Mas a situação econômica atual caracteriza-se sobretudo por um crescimento débil e que não é sentido pela população (daí a preocupação da economista da XP Investimentos citada acima) e por isso também que os pré-candidatos do centro golpista (Alckmin, Temer, Maia, Meirelles) tem muita dificuldade em conseguir popularidade, somados não chegam a 10% das intenções de voto em 7 dos 9 cenários eleitorais pesquisados pela Datafolha. O PIB cresce mas é persistente a continuidade do desemprego, que mesmo nas projeções otimistas continuará acima dos 11% mesmo com um hipotético crescimento do PIB de quase 4% no acumulado entre 2017 e 2018.

Fonte: OCDE, para ler o crescimento do PIB veja a escala à esquerda, para ler a taxa de desemprego ver a escala à direita.

As projeções de 2018, com um crescimento do PIB de 2,8% segundo o último relatório do Banco Central4, que, para além do exagero “feliz”, se baseia em:

1) na tendência de alta do preço mundial da soja devido à seca na Argentina que é o terceiro maior produtor mundial, e esta commodity sozinha é responsável por 11,5% do PIB5, ou seja, pesa mais que 50% de todo o peso da indústria do país, estimado em 18,5% pelo IBGE6; 2) outras commodities em alta como o petróleo também ajudam – ainda que menos – a economia7; 3) uma tímida retomada da indústria que ainda está muito abaixo de seu pico (ver gráfico abaixo); e 4) uma ainda mais tímida retomada do consumo das famílias, que segue sofrendo o impacto do desemprego que continua em elevados patamares, negando o mentiroso efeito benéfico que teria a reforma trabalhista.

A previsão do emprego, mesmo com um crescimento econômico da ordem de 2,5% a 3% ao ano é de terminar o ano em medíocres 11,8% segundo a CNI ou 11,2% como prevê a OCDE e nunca (literalmente) voltar aos patamares vividos em 2014. A indústria, com uma baixíssima taxa de utilização, mesmo com crescimento há alguns meses, está muito aquém dos picos de utilização do parque industrial em 2013, que rondava os 84%.

Fonte: OCDE

O consumo das famílias, comemorado por estar crescendo mês a mês desde o primeiro trimestre de 2017, ainda está abaixo do observado em 2016 (ou seja, do ponto de vista da vida do trabalhador o pior da recessão ainda não passou) e ainda está muito distante do pico do último trimestre de 2014, estando 6,6% abaixo do que estava8.

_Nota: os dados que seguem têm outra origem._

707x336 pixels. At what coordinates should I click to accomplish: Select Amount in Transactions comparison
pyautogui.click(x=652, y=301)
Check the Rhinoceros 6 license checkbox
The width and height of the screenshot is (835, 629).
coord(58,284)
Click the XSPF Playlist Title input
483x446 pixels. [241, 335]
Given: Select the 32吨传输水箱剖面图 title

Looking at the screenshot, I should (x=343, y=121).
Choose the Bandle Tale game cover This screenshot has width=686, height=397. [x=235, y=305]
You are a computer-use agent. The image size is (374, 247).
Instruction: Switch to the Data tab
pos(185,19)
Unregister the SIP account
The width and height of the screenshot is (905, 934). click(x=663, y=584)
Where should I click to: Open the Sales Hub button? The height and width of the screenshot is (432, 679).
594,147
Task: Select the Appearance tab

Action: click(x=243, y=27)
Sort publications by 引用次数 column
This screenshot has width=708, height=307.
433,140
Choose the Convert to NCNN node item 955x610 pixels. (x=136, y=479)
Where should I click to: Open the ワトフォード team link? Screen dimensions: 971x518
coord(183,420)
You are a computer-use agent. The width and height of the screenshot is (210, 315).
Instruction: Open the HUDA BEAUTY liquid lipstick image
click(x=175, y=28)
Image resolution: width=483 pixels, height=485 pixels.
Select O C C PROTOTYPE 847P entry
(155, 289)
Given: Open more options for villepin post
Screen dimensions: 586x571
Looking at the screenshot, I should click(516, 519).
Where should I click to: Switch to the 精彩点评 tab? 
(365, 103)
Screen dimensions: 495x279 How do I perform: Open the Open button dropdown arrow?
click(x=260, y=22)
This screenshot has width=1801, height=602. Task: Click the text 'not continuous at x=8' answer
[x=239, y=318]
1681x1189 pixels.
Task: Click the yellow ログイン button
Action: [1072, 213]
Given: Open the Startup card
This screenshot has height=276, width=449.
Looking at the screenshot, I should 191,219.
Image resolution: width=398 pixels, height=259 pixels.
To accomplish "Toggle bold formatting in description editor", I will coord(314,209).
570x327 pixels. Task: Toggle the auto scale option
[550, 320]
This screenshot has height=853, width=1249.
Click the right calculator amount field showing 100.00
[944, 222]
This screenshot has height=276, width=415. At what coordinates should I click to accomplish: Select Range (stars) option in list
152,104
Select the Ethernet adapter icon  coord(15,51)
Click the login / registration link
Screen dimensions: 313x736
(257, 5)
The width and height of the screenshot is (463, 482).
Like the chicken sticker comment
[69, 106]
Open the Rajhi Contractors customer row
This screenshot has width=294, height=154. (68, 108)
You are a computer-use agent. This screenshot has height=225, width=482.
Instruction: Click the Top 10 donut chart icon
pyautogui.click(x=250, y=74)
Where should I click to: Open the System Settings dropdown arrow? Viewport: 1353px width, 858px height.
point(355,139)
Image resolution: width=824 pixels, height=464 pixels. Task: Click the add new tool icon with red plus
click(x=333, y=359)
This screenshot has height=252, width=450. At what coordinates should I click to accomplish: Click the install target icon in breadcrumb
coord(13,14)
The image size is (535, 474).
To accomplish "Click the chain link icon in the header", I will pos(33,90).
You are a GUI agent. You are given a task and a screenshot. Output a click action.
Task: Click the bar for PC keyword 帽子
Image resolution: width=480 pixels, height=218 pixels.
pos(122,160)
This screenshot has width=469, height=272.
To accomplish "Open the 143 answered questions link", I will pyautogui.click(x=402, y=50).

A maioria dos principais fatores positivos na economia se concentram no comércio exterior. Justamente um terreno instável, presa de medidas do nacionalismo econômico de Trump, como a tarifa sobre o aço que pode gerar um impacto muito maior na cadeia de empregos do que é o peso específico desta exportação aos EUA, e do ponto de vista de impacto em renda e consumo não será a atividade rentista de exportação de soja para China que compensará esta perda em empregos caso a China resolva retaliar os EUA nas exportações da oleaginosa.

A maior debilidade na economia não é só a fragilidade da retomada atual e como esta tem escassos impactos na percepção das massas, mas também é a expressão aguda no terreno nacional de uma das principais contradições na economia mundial, neste “neoliberalismo senil”: a disparidade entre crescimento da economia (e dos lucros capitalistas) com a taxa de investimento, debilitando a sustentabilidade desta retomada.

Um dos aspectos da debilidade da retomada pode-se notar na profunda depressão que encontra-se a indústria de máquinas (parte dos "bens de capital") que está muito abaixo do pico de 2013, sofrendo muito mais os impactos da crise do que outras áreas da indústria, conforme gráfico abaixo. Ou seja, uma hipotética retomada e sem novos investimentos, sem ganhos de produtividade.

Fonte: IEDI, carta IEDI n.842

Outro importante exemplo desta disparidade entre ganhos financeiros e economia real se mostra nas ações. Enquanto o país segue em recessão ou com um crescimento medíocre, meramente estatístico, as ações disparam. Enquanto o PIB cresceu cerca de 1% no ano de 2017, o preço das 343 empresas listadas na Bovespa saltou 21% no mesmo ano e acumula uma alta de 161% desde a votação do impeachment na Câmara em Abril de 2016. A disparidade entre economia real e finanças aumenta9.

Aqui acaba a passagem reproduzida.